==== Available records ====
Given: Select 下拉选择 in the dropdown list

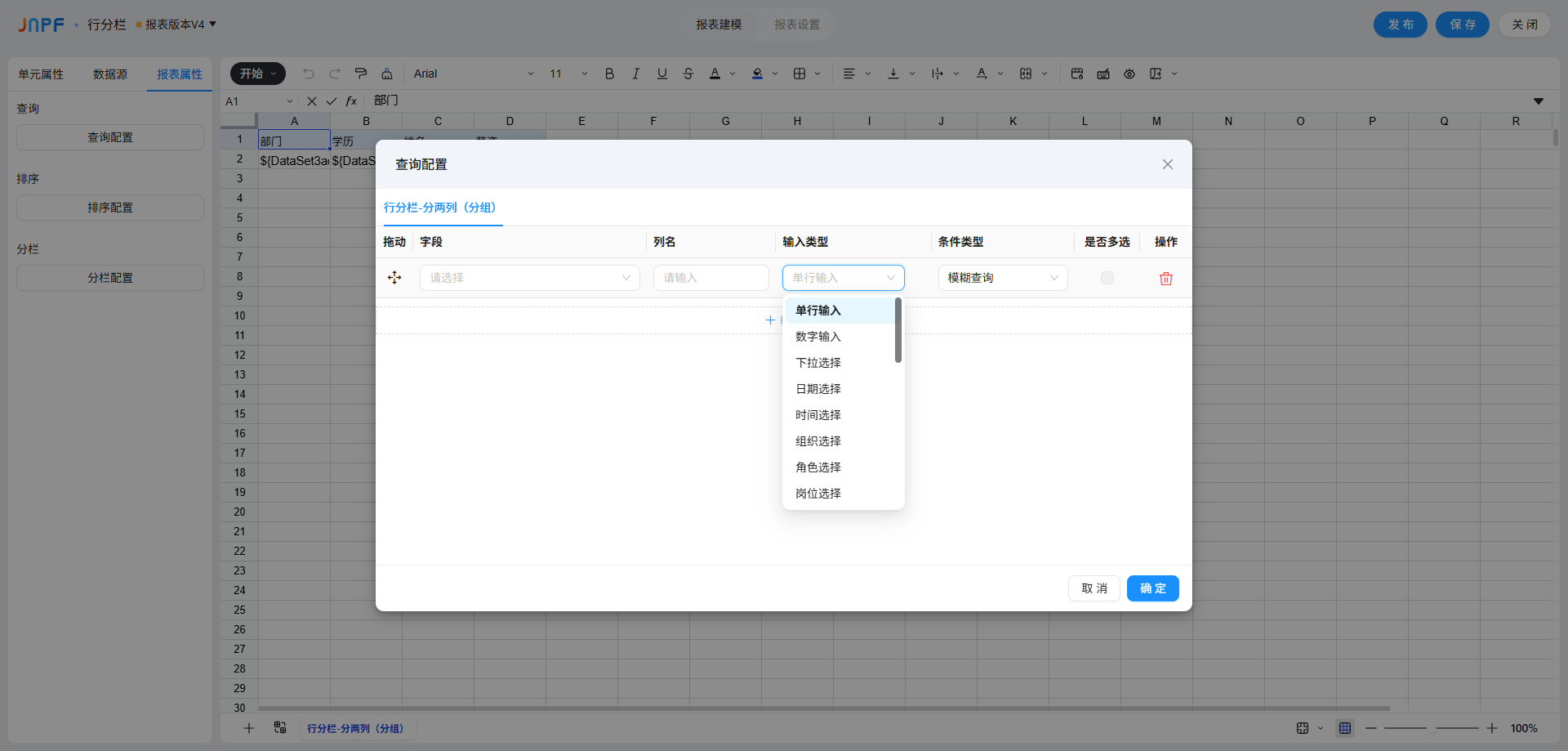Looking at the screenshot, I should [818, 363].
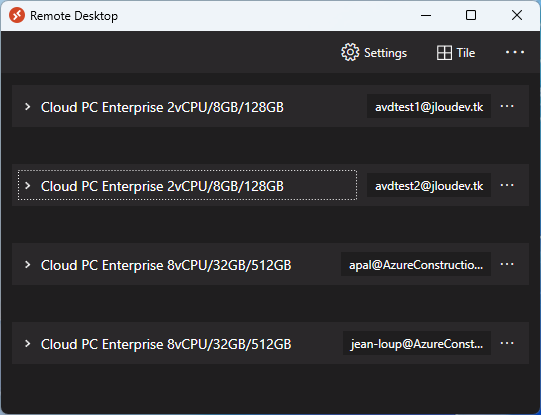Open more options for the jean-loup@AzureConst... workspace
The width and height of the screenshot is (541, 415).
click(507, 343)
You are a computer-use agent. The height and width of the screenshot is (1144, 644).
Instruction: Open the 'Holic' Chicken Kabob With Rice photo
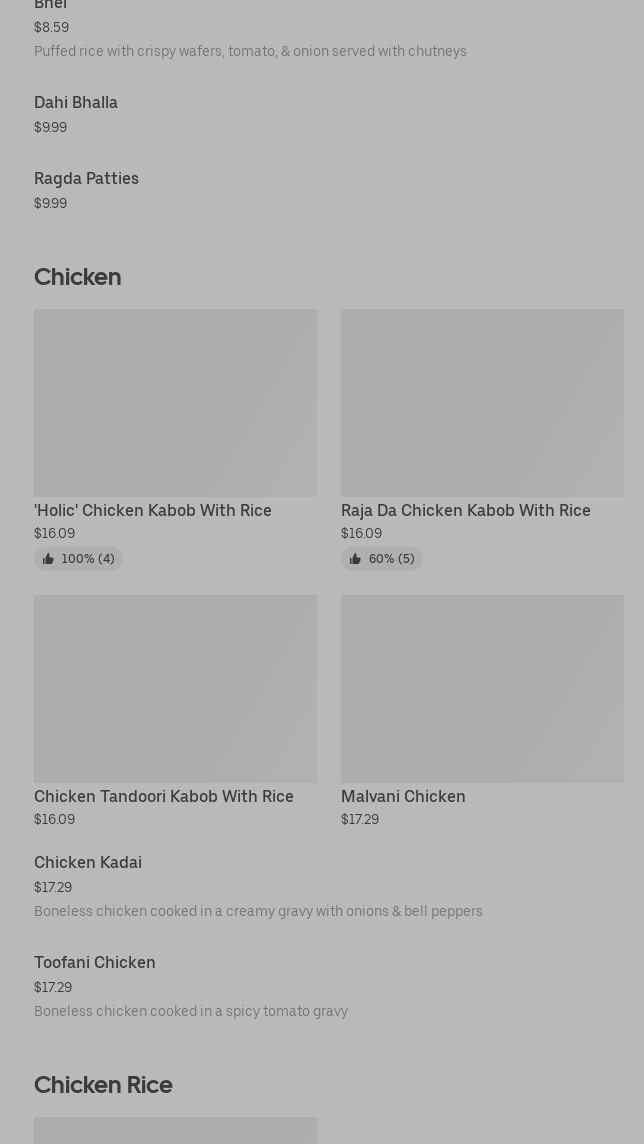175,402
====
==== Available records ====
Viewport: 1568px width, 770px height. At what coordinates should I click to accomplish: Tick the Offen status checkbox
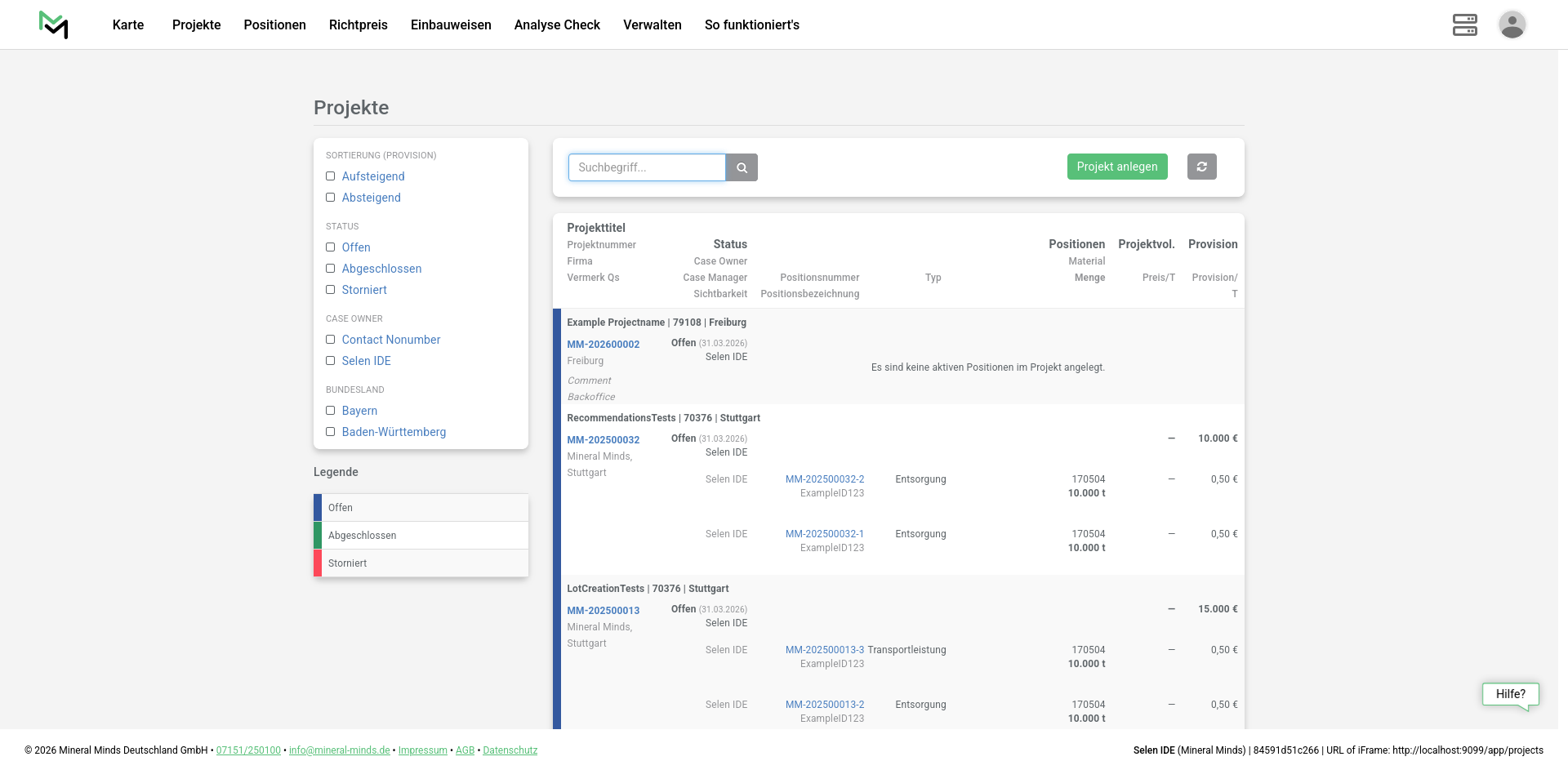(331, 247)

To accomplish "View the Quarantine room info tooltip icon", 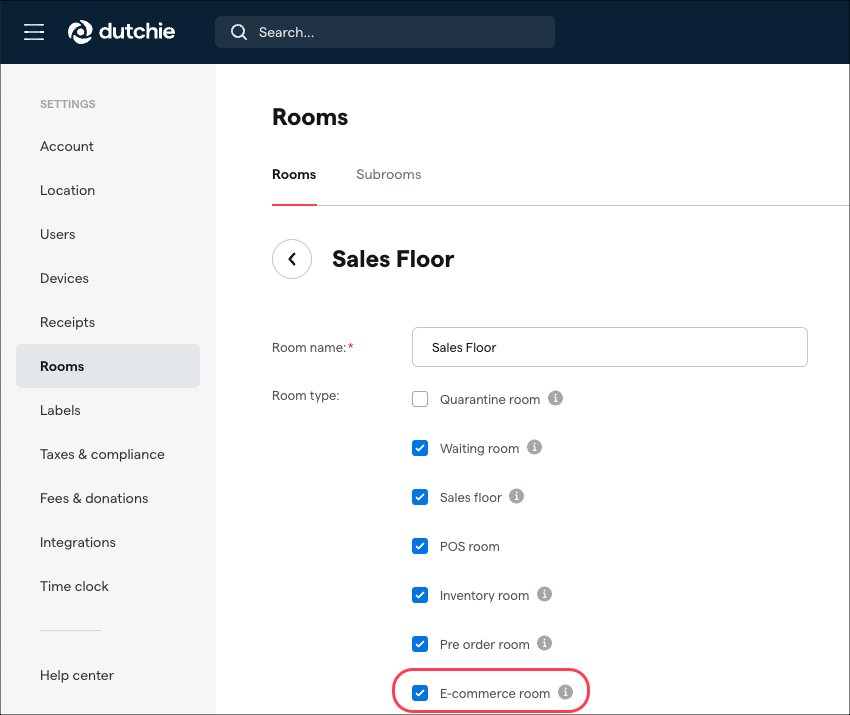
====
==== Available records ====
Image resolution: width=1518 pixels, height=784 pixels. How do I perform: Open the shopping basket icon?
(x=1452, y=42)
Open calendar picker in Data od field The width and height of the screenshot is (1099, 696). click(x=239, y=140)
====
### Brief:
Set the pictures aside and transcribe exactly the stretch of lines above, beginning with the one holding "Given: Select 下拉选择 in the dropdown list" and ending with the one holding "You are a computer-use".

### Solution:
Given: Select 下拉选择 in the dropdown list

Looking at the screenshot, I should [818, 363].
Open more options for the jean-loup@AzureConst... workspace
The width and height of the screenshot is (541, 415).
click(507, 343)
You are a computer-use agent. The height and width of the screenshot is (1144, 644).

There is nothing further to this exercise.